• [Text under study]:
Though we’ve been assured that Rosenberg is an Israeli director (much like producer Yakov Bentsvi) who most certainly lives and breathes amongst us (and was dating DP Sam Gart in 1990), it’s still hard to believe she ever interacted with any other female humans. As Annie Choi over at Bleeding Skull points out, there’s an entire locker-room discussion that misunderstands the basic mechanics of a G-string. Also – nobody seems to own a bra (the lack of which is often showcased in slow-mo) and even the Babe and the Ballgirls’ team uniform comes equipped with short shorts that would be a better fit for a post-game shift at Hooters. These are not real people, by any stretch of the imagination. They’re tanned, glistening goddesses, endlessly ogled with a leering, intrusive lens – a primal sexual element that makes the violence in the back half that much more unsettling. Perhaps what we’re seeing is an immigrant’s interpretation of American iconography, both high (baseball) and low (rednecks). Sports, violence, racism and rape culture – all part of the fabric of the United States.
Blood Games is an effective lost gem of trash cinema; lurid, sweaty and pretty gross all-around, but unashamedly so. Early on in the film, George “Buck” Flower’s Confederate caveman screams “Don’t let their knockers hypnotize ya!” This primitive game time coax could double as the movie’s numbskull mantra. Underneath all of the silicone, short shorts and 80s refugee hair is a truly nasty piece of work, intent on pulling the rug out from under you once its ludicrous majesty has got you settled comfortably into your seat. The final minutes of Blood Games then remind you who lived, who died, and who will be forever scarred by this wrong turn into hillbilly hell. We’re witness to the last stop on Babe and the Ballgirls’ Southern Tour, and are certain there will never be another.
*For an oral history of the Drafthouse’s beginnings, I’ll refer you to Zack McGhee’s wonderful “My Favorite Movie” Podcast, where he interviews old school DH programmers Lars Nilsen and Zack Carlson, as well as current Wednesday night ringmaster, Laird Jimenez. They’re GREAT listens, full of knowledge, wit and insight.

• [Instructions]:
a – Duplicate the passage of the Blood Games review from "Blood Games is" up to and including "never be another.".
b – Sum up the Blood Games review in two sentences.

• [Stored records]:
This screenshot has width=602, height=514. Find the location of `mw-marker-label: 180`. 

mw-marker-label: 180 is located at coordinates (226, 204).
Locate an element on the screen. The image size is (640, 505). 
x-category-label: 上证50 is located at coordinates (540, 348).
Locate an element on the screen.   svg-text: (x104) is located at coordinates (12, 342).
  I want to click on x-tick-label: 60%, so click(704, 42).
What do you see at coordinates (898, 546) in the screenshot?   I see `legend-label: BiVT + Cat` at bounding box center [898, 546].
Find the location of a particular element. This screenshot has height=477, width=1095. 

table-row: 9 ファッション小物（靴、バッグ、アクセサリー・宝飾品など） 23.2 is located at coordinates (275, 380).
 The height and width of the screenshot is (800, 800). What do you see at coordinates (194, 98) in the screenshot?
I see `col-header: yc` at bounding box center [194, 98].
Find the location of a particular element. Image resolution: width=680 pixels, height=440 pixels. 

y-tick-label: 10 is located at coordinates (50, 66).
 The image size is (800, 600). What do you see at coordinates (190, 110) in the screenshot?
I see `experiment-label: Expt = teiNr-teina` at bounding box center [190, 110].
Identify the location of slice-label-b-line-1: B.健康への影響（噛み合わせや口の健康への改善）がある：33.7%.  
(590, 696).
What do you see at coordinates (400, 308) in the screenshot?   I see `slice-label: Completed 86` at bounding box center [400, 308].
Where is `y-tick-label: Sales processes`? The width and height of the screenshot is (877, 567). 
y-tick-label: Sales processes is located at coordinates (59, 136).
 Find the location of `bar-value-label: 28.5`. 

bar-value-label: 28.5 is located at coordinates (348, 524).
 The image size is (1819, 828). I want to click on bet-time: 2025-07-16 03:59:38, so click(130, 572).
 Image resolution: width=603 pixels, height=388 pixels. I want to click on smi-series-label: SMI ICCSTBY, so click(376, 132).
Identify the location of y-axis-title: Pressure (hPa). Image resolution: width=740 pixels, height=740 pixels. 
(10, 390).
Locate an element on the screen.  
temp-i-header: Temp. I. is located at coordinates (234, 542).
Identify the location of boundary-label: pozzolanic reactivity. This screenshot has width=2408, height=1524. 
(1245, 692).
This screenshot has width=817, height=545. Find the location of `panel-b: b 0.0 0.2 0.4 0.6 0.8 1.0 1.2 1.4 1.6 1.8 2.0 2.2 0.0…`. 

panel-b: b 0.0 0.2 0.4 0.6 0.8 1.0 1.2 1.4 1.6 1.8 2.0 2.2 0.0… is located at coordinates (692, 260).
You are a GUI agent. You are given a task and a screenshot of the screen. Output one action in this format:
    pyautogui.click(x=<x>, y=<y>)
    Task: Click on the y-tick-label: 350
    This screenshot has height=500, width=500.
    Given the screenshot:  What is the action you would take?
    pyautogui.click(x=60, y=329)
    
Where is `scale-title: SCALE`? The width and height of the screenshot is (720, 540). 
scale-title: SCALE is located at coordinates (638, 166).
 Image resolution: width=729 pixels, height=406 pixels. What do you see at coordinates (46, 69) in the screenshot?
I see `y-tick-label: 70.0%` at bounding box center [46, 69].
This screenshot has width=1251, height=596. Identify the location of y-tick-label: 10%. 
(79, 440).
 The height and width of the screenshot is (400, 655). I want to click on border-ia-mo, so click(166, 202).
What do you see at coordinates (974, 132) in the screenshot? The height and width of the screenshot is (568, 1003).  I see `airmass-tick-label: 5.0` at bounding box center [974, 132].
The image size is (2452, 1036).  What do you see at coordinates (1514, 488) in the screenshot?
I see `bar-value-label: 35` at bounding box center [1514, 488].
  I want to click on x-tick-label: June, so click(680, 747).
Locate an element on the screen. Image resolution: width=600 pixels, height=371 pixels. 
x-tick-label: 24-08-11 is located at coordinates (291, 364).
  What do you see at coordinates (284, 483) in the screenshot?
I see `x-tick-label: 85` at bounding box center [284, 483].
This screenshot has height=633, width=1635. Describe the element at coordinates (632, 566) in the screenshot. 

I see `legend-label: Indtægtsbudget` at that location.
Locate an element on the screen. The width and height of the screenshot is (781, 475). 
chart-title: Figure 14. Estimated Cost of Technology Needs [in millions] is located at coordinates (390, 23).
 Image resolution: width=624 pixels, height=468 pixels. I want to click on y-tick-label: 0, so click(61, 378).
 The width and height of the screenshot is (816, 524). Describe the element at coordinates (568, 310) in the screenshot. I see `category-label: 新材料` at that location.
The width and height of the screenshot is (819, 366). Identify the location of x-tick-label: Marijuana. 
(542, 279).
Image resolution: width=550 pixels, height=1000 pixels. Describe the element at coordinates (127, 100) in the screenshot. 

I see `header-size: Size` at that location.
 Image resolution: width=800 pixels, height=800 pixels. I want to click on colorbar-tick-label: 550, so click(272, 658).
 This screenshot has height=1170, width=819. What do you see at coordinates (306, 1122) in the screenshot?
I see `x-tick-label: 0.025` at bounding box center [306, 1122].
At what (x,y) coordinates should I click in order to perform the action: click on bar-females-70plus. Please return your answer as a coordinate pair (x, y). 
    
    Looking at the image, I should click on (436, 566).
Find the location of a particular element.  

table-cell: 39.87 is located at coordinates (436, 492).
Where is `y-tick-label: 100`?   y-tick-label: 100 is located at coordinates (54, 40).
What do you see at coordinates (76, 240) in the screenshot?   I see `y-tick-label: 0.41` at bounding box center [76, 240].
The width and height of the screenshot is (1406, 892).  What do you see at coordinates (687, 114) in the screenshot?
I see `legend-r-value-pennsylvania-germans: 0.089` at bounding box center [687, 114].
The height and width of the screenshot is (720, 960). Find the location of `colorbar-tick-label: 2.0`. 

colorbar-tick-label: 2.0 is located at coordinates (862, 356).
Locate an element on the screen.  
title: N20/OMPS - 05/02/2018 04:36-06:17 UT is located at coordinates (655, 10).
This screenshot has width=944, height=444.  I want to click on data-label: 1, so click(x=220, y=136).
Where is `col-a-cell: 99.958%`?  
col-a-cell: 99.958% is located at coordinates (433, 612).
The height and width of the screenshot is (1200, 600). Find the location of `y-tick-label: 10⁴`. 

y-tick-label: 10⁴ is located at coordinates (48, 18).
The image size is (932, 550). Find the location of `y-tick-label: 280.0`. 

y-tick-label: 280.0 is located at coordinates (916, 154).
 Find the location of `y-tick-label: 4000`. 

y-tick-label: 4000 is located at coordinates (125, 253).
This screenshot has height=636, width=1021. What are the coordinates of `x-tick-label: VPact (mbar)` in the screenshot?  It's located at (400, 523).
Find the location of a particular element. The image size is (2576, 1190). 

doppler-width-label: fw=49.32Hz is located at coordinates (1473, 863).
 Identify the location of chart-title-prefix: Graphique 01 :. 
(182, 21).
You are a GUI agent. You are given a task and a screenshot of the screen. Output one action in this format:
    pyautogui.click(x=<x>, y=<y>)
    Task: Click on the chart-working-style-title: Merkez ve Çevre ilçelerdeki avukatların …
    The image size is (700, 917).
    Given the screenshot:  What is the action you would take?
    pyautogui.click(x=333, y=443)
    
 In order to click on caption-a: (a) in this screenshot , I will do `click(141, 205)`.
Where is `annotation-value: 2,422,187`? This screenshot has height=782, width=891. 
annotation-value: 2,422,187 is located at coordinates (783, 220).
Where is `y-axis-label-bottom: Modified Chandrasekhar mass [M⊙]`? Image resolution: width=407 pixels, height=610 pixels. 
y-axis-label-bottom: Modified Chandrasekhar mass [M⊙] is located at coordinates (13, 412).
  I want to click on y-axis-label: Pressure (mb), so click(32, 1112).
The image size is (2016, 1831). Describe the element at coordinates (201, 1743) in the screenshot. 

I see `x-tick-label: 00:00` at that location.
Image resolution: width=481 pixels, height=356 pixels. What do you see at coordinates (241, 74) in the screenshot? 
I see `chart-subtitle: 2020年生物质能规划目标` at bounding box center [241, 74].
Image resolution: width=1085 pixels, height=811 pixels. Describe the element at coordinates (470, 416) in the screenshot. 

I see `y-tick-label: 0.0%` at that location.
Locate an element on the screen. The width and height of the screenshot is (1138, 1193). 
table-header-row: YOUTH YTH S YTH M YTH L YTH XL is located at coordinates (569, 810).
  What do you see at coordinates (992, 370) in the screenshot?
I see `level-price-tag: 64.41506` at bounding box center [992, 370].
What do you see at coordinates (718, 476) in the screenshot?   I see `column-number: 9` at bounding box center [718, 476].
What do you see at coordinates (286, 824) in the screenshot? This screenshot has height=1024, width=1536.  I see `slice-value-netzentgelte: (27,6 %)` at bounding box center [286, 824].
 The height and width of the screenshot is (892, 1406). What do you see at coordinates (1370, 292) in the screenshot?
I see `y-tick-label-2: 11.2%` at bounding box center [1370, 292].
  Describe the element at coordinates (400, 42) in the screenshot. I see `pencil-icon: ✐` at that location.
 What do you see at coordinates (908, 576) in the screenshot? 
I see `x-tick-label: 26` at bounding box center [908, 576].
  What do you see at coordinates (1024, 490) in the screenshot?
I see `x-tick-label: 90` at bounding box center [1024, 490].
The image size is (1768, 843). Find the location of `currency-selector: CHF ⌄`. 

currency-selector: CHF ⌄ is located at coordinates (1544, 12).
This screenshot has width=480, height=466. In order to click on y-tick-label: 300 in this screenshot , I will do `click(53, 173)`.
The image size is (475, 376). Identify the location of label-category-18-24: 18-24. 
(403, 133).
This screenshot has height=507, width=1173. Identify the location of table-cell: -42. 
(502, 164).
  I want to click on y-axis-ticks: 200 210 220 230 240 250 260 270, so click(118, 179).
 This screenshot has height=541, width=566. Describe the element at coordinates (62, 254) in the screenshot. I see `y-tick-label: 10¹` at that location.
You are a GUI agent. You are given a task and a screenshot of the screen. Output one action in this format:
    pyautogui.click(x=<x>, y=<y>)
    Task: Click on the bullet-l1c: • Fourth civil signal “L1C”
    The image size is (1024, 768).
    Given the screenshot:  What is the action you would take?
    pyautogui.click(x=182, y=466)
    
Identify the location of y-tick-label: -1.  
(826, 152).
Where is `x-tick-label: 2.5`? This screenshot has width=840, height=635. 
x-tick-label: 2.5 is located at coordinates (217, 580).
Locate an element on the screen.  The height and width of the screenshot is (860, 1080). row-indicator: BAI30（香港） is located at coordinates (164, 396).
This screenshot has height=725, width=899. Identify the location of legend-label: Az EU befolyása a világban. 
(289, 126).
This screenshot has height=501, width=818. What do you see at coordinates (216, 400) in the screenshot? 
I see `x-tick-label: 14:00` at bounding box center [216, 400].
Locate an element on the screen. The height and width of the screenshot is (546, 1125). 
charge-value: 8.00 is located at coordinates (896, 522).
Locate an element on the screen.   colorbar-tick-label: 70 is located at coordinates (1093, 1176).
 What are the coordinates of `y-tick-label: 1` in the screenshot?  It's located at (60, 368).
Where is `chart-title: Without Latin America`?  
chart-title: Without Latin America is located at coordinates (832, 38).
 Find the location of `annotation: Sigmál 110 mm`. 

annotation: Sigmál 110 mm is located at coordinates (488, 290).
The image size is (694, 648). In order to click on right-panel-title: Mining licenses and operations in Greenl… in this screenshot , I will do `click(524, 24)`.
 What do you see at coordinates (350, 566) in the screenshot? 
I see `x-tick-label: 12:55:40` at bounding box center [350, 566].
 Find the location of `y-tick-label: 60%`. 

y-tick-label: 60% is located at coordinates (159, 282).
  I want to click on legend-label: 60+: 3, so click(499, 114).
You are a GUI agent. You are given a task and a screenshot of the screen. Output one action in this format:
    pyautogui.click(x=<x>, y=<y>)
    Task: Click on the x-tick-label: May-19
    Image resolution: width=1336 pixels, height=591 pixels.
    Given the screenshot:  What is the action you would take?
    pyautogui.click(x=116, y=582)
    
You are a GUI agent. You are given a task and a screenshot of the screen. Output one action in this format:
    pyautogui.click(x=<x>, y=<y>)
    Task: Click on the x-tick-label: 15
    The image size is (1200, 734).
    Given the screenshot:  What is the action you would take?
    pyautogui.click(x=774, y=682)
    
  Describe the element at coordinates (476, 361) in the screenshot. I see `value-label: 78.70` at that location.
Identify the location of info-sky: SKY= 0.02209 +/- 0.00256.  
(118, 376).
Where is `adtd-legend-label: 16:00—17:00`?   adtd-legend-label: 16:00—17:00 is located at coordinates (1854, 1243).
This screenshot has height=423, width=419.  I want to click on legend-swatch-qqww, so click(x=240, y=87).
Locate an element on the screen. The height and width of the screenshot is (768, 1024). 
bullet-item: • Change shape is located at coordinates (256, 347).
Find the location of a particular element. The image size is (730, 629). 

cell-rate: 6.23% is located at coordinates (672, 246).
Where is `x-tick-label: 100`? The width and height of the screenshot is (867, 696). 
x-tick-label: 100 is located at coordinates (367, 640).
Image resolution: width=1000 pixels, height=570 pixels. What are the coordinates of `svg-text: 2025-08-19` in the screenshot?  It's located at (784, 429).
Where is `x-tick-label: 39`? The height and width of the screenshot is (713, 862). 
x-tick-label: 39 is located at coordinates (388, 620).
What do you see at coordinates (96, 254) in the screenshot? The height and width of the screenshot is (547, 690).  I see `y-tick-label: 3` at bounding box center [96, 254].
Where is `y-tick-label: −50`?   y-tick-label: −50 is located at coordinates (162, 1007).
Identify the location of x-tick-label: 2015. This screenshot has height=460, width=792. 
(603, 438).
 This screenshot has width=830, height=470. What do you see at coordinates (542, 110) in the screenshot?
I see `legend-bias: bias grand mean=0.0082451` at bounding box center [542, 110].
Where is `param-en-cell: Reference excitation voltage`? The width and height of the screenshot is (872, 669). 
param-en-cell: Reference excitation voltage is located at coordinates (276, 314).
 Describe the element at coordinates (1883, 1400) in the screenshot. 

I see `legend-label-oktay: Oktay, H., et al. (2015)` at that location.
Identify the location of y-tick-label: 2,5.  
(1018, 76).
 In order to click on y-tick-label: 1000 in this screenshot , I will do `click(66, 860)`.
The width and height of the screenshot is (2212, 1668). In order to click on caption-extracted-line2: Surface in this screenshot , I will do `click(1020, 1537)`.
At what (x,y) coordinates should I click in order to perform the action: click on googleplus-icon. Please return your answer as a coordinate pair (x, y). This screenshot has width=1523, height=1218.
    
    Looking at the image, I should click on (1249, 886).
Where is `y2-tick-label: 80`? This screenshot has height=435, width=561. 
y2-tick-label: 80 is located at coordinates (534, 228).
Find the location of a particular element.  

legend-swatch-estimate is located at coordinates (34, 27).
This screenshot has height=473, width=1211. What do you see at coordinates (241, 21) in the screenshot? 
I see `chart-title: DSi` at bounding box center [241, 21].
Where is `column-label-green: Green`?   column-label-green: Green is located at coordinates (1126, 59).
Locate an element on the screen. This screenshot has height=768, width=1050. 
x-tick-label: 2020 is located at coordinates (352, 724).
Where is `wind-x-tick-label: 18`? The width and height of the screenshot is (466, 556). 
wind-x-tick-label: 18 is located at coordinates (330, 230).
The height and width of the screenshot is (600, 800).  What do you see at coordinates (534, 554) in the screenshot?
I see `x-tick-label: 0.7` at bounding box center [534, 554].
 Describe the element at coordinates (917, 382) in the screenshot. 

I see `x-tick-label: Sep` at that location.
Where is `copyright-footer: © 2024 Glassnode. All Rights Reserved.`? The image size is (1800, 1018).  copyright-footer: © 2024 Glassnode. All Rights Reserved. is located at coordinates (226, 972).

• [Answers to the tasks]:
a –
Blood Games is an effective lost gem of trash cinema; lurid, sweaty and pretty gross all-around, but unashamedly so. Early on in the film, George “Buck” Flower’s Confederate caveman screams “Don’t let their knockers hypnotize ya!” This primitive game time coax could double as the movie’s numbskull mantra. Underneath all of the silicone, short shorts and 80s refugee hair is a truly nasty piece of work, intent on pulling the rug out from under you once its ludicrous majesty has got you settled comfortably into your seat. The final minutes of Blood Games then remind you who lived, who died, and who will be forever scarred by this wrong turn into hillbilly hell. We’re witness to the last stop on Babe and the Ballgirls’ Southern Tour, and are certain there will never be another.

b – Blood Games, from Israeli director Rosenberg, shows its women as tanned, glistening goddesses ogled by a leering, intrusive lens, which makes the violence in the back half more unsettling and may reflect an immigrant's interpretation of American iconography such as baseball and rednecks. The film is called an effective lost gem of trash cinema, lurid and gross but unashamedly so, a truly nasty piece of work that pulls the rug out from under viewers as Babe and the Ballgirls reach the last stop on their Southern Tour.